Meme sind laut Richard Dawkins die Grundeinheiten einer kulturellen Evolutionstheorie, wie die Gene die Einheiten der biologischen Evolution sind. Ihre Vermehrung verläuft also wie eine Virenausbreitung, weshalb Dawkins in Bezug auf Religion abfällig von "Viren des Geistes" spricht. Die Ausbreitung der Viren erfolgt in einem sozialen Netzwerk, auch hier wieder in voller Analogie zu den biologischen Viren. Personen, die in engem Kontakt stehen, geben die Viren weiter. Epidemiologische Theorien und Netzwerkdynamiken verhelfen also zu einer immer besseren Modellierbarkeit der Ideenausbreitung, vor allem im Internet, weil perfekt detektier und messbar.
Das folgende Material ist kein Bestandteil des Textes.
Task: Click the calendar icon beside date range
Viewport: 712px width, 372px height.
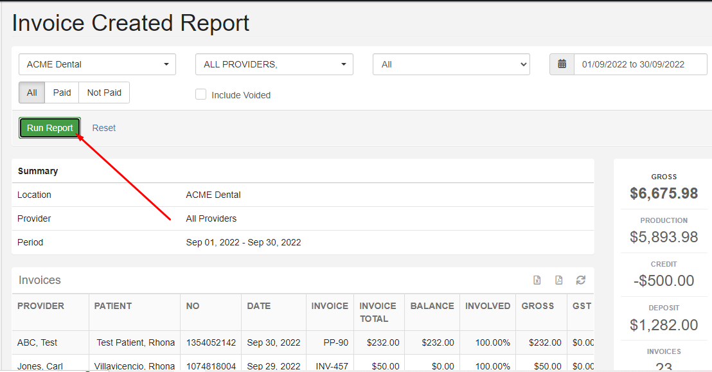Action: pos(562,64)
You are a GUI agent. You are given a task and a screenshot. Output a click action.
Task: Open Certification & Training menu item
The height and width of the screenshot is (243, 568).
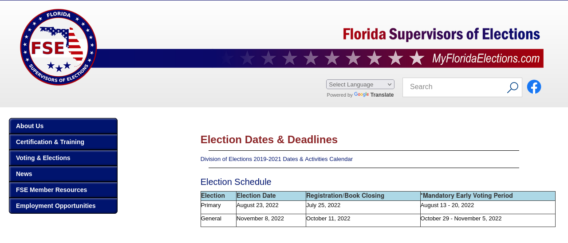(x=63, y=142)
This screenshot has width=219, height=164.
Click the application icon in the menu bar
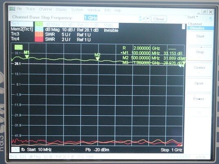(12, 9)
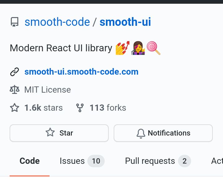Viewport: 223px width, 180px height.
Task: Click the star outline inside Star button
Action: coord(50,132)
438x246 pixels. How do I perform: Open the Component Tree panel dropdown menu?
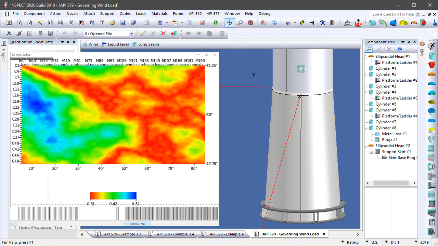[x=403, y=42]
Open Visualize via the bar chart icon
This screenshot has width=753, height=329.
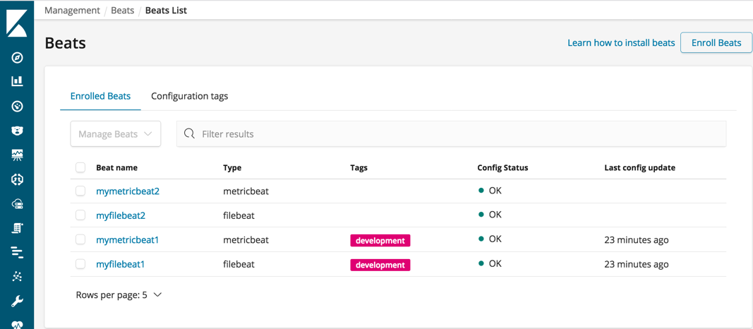17,82
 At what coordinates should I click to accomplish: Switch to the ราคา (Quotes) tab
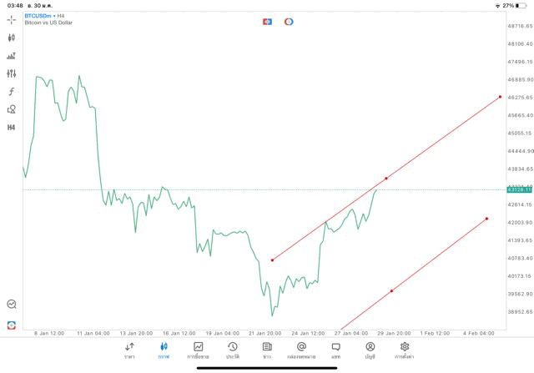point(129,350)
Jenseits der Manipulation der "breiten Masse" spielen die selben algorithmischen Verfahren bei der vermeintlichen Objektivierung von Diagnosen in der Medizin und anderen Bereichen eine Rolle. Ich habe hierzu folgende Artikel publiziert:
- Hans H. Diebner: Kunstvergessenheit. Oder: Die systemwissenschaftliche Vernutzung von Kunst. In: Jürgen Schläder und Franziska Weber (Hrsg.): Gegenwelten. Zwischen Differenz und Reflexion - Momentaufnahmen vom Festival Dance. Henschel-Verlag, Leipzig, 2009, Seiten 84-121.
- Hans H. Diebner: Cultural Evolution and the Internet. Paper präsentiert auf der Konferenz Mutamorphosis - Challenging Arts and Sciences. Prague, 8th-10th of November 2007.
- Hans H. Diebner: Bilder sind komplexe Systeme und deren Interpretationen noch viel komplexer: Über die Verwandtschaft von Hermeneutik und Systemtheorie. In: Inge Hinterwaldner und Markus Buschhaus (Eds.): The Picture's Image. Wissenschaftliche Visualisierung als Komposit. Fink-Verlag, München, 2006, pp. 282-299.
- Hans H. Diebner: Von guten Algorithmen und schlechten Menschen. In: Barbara Könches und Peter Weibel (Hrsg.): UnSICHTBARes - kunst_wissenschaft. Benteli-Verlag, Bern, 2005, pp. 384-405.
Schon Martin Heidegger sah in der Technizität des Menschen ein Prinzip seines Niedergangs, jedoch nicht ohne in seinem berühmten Hölderlin-Zitat zum Ausdruck zu bringen, dass die Gefahr gleichzeitig zu einem Prinzip des Rettenden wird. Bernard Stiegler meint zwar, dass Heidegger selbst mit seiner Philosophie dieser Fragestellung hat nie die Stirn bieten können. Er wirft nämlich Heidegger vor, zur Mystagogie der Sophisten zurück gekehrt zu sein. Ich wiederum frage mich, ob Stiegler nicht beginnt, in dieselbe Endlosschleife der Dialaktik der Aufklärung zu geraten, wie sie der Frankfurter Schule zum Verhängnis wurde. Letzlich aber liegen Heidegger, der bekanntlich selbst das Prinzip der Sorge in den Mittelpunkt seiner Philosphie stellte und die medienkritische Analyse von Stiegler sehr dicht beieinander.